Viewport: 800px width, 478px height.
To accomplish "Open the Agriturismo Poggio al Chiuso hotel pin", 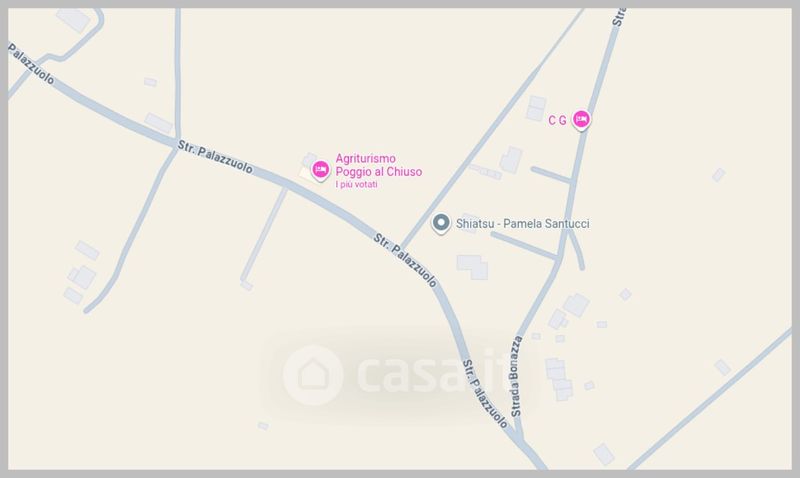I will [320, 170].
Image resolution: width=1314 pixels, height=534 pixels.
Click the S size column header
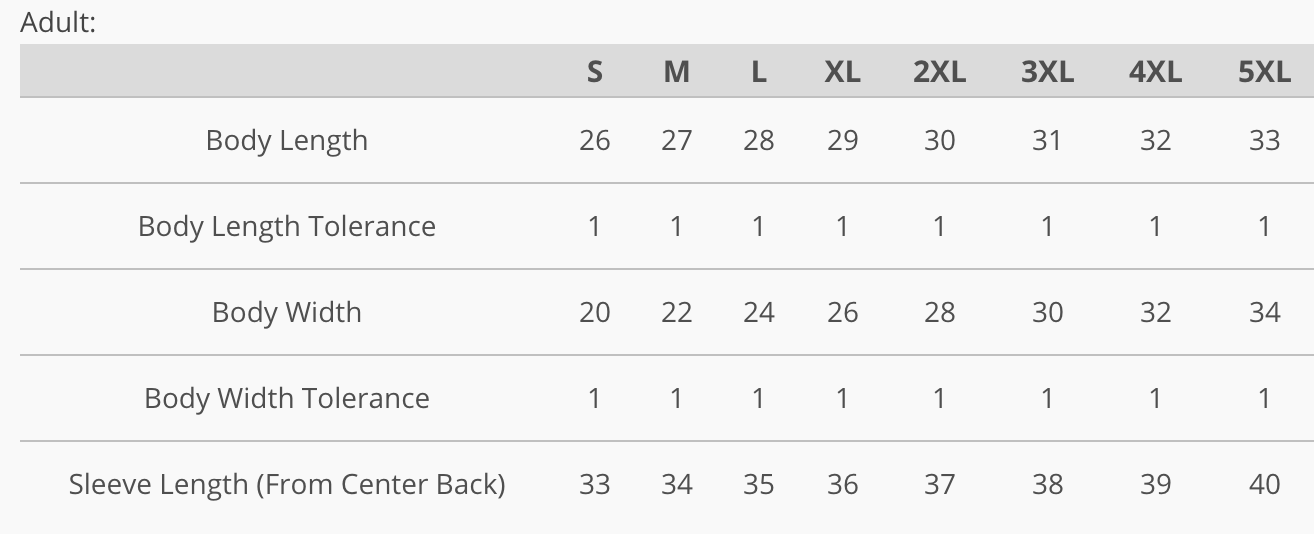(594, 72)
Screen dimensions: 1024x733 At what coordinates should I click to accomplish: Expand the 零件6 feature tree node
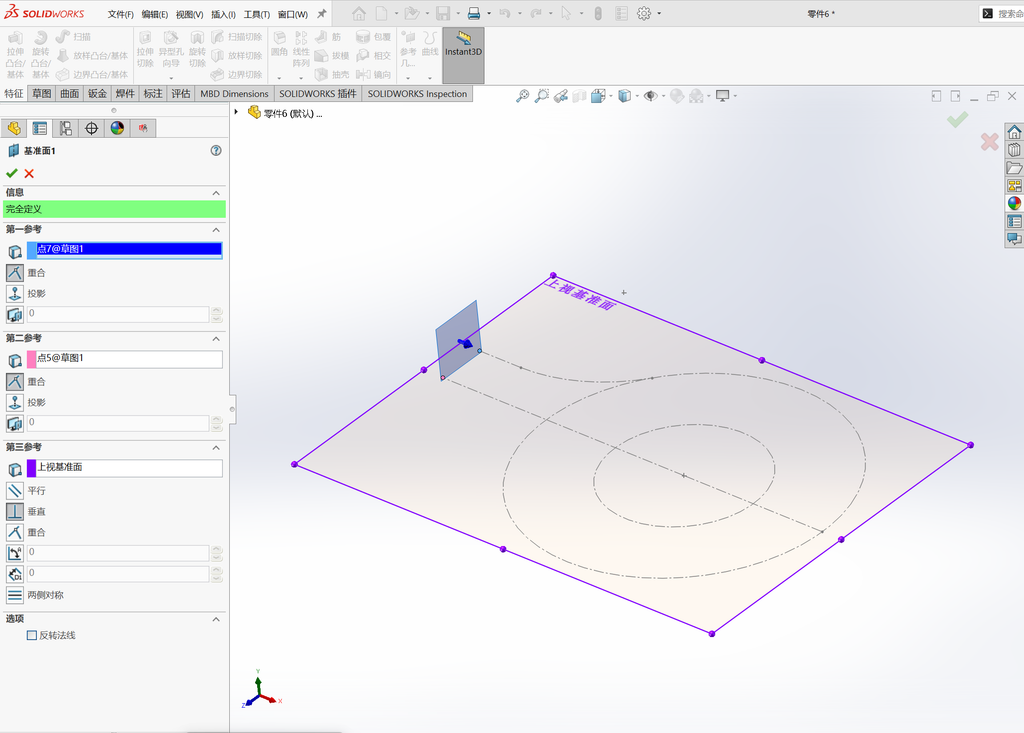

□ □ □ □ □

All lines of the records containing "width" should be shown.

- [SOLUTION TO THIS PROBLEM]:
Viewport: 800px width, 478px height.
Image resolution: width=1314 pixels, height=534 pixels.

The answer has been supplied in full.